Write Team: Through the eyes of a child

June and her parents stayed at our house on the Fourth of July. June is 17 months old.

Papa was in the kitchen when he heard June. When he opened her bedroom door June smiled at him.

“Stay in bed,” Papa told June’s parents. “I’ll feed June breakfast and entertain her.”

Papa and June split a bowl of steel cut oats.

“Let’s go outside June and see what we can find.”

The backyard stretched from the house to the shack to the ravine beyond. Sunlight made its way through the ravine and fell in streaks across the lawn.

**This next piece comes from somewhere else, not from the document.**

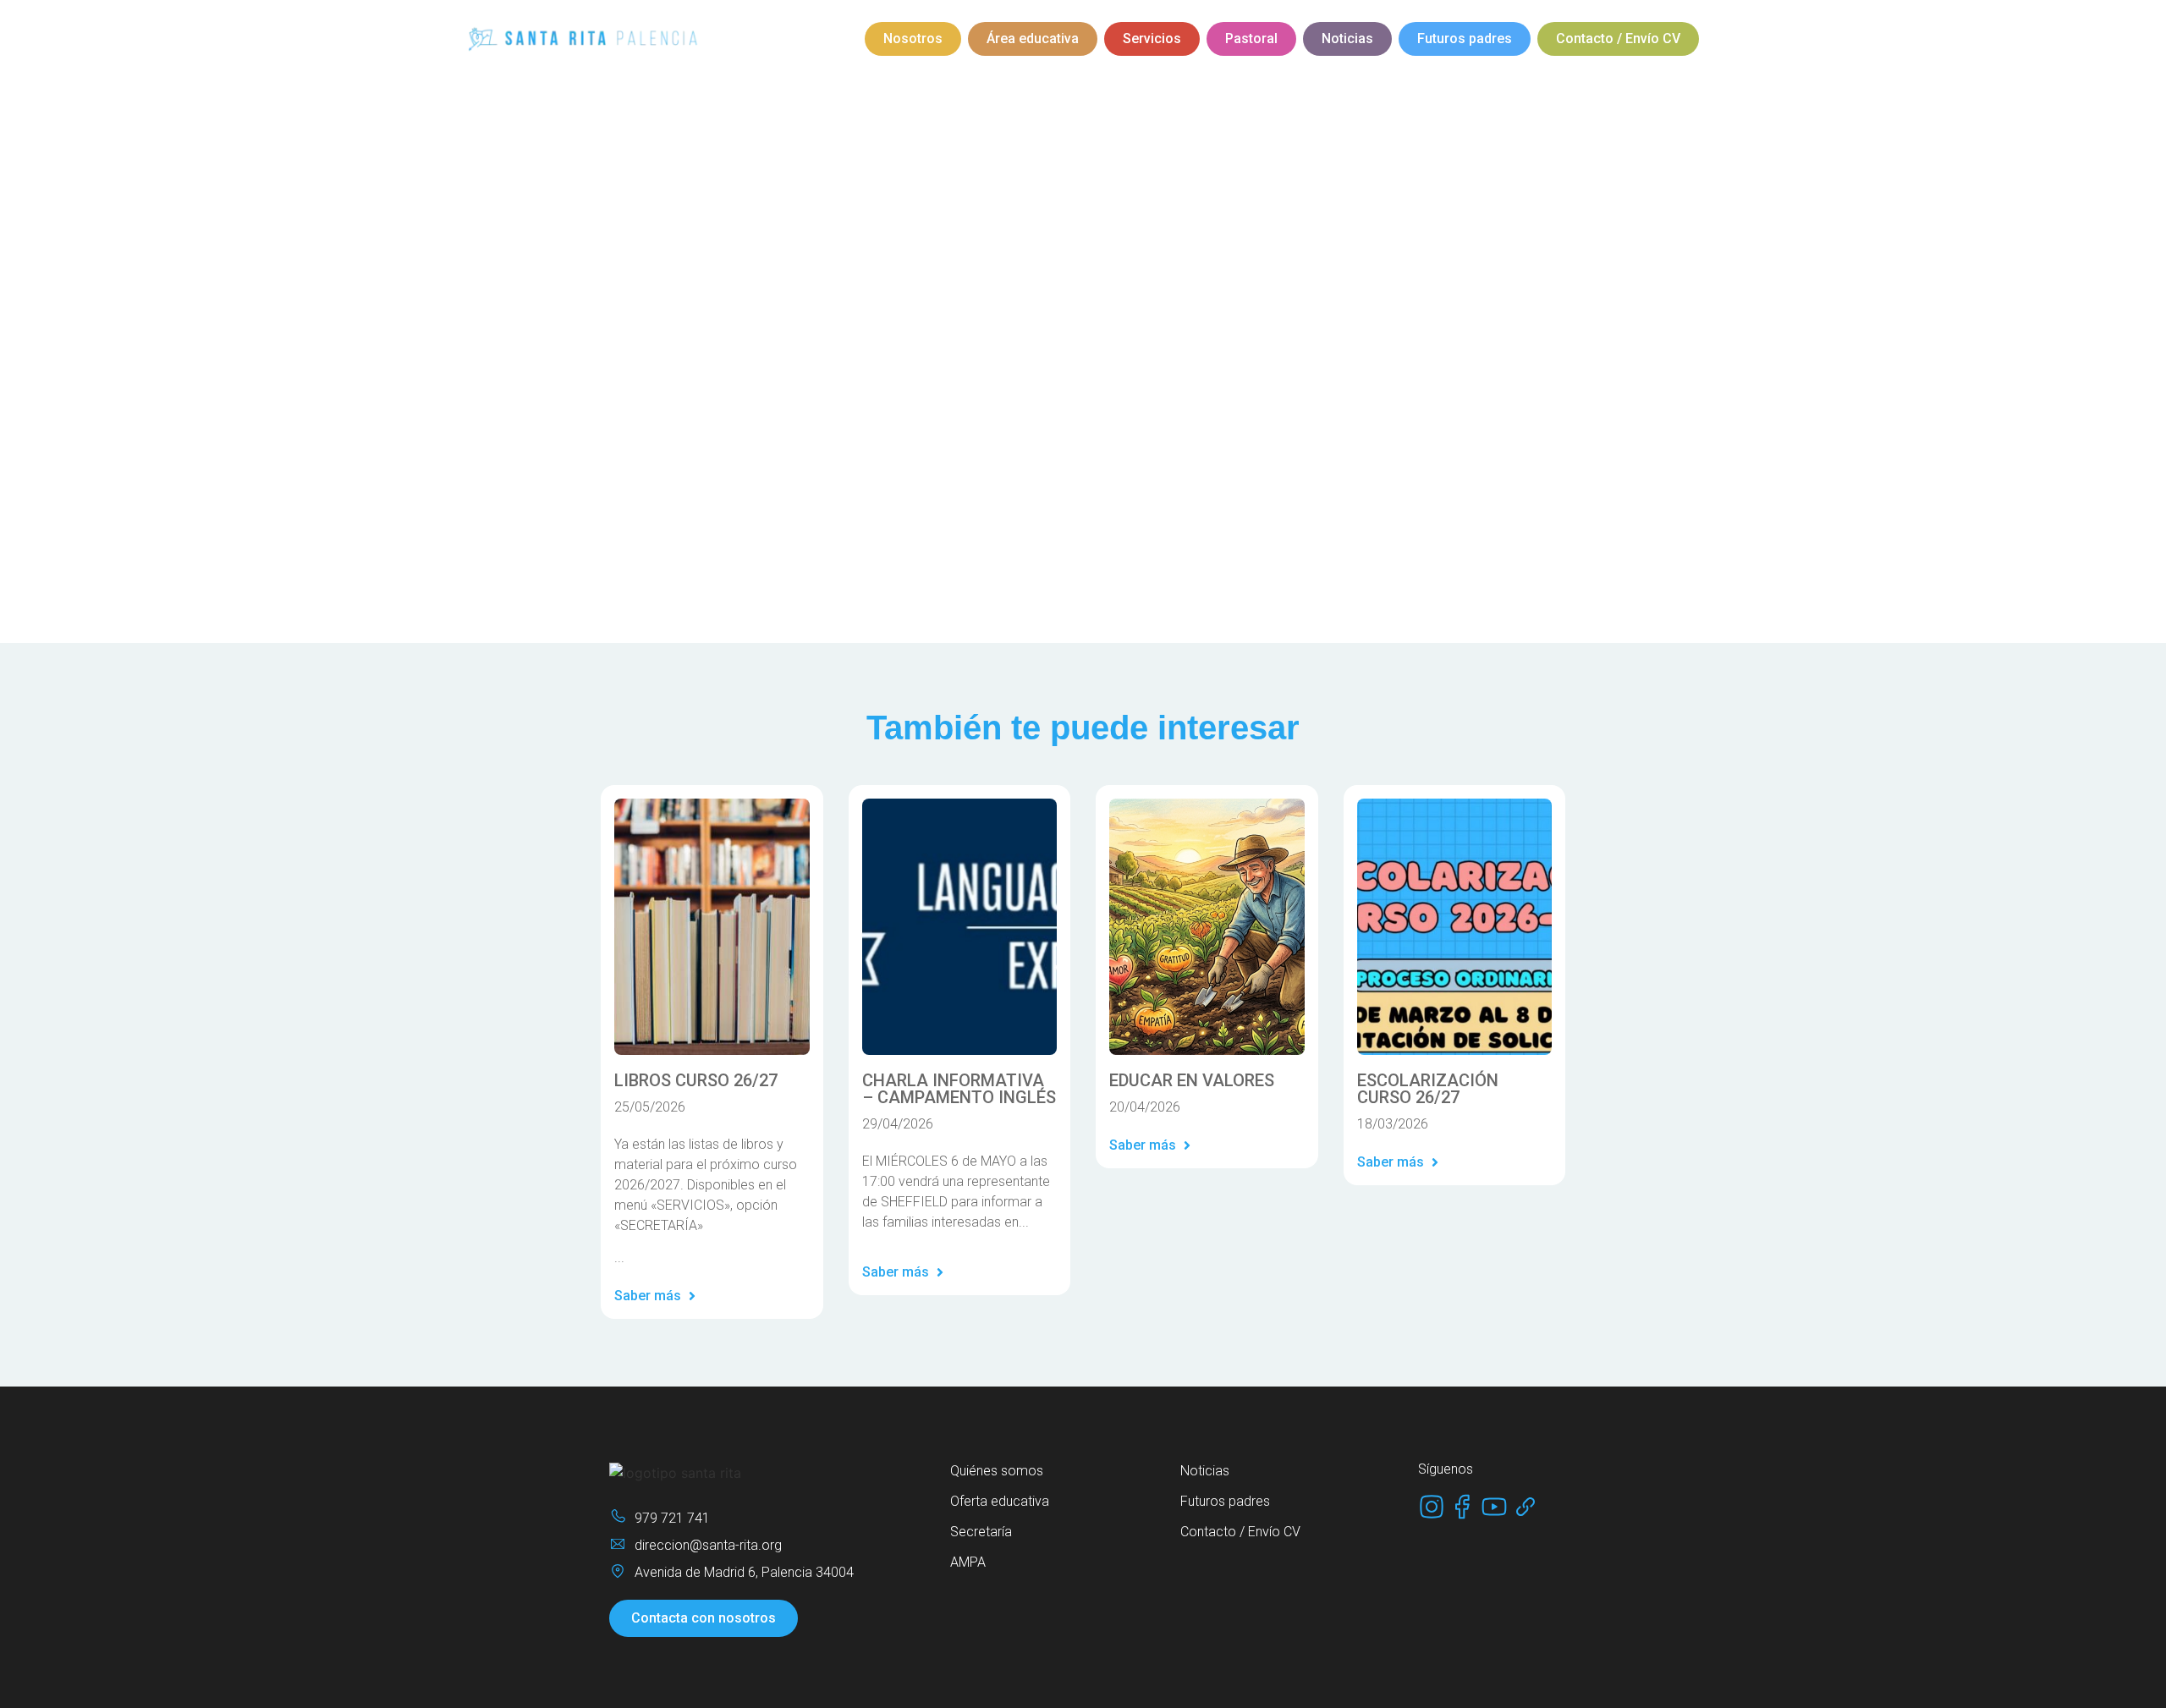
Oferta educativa (999, 1501)
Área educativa (1033, 38)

Now she can, June prefers to walk. They walked to one of the big oak trees. Papa lifted June up.

“Look.”

On the oak was a concrete face of a woman with her eyes closed.

June waved.

“Hi.”

June talked to the face in a string of syllables that rose in the middle, fell, and then rose again at the end. Uptalking.

“She’s not alive if that’s what you’re asking.”

June accepted that. They walked to the next oak.

Papa said the names of the face parts nailed to this tree: eyes, nose mouth, and then pointed to June’s corresponding parts and said them again. June touched both sides of her head.

“You’re right. No ears. Poor tree can’t hear a thing.”

June looked deeply into Papa’s eyes, as if to agree.

Papa and June walked onto the shack porch. On a nearby choke cherry tree is a red steel bear.

“Look.”

“Hi,” June said, waving.

“What does the bear say?”

“GRRR!”

“You’re right June. You are darned smart. You know that?”

Papa and June walked into the shack. June’s eyes grew wide. She reached up for the deer foreleg on Papa’s stereo speaker.

“Don’t touch that June. Papa found it. Coyotes ate the rest.”

June saw a vinyl head near the rafters.

“Hi,” June said, waving.

“That’s Howdy Doody. All that’s left of a ventriloquist doll Papa got long ago.”

June turned around. Her eyes found a wooden mask in the peak of the gable. She looked frightened.

“Hi,” she said softly, waving to the scary mask hanging high on the wall.

“Let’s go back outside June.”

The sun was higher, shining through the oaks. A breeze swayed their branches. Shadows and patches of light danced across the lawn.

Papa saw something. He pointed across the lawn. June saw it too.

“It’s a bunny.”

June has a book with bunnies. But as far as Papa knew, this was her first look at a real bunny.

“Hi,” June said, waving.

“Go pet the bunny.”

June looked back at Papa, her eyes wide, then ran towards it.

The bunny froze. June never slowed. She waved again.

“Hi.”

The bunny finally ran but not far. It stopped and froze again.

June ran on, waving. When the bunny changed direction, so did June. Papa felt too far away and scurried after them.

A baby bunny in its first summer, running from June in her second summer, followed by Papa in his 71st.

Oh, to be a baby in a world where every face is worthy of a wave and every new image a discovery. And thank God for allowing old men to again see the world through the eyes of a child.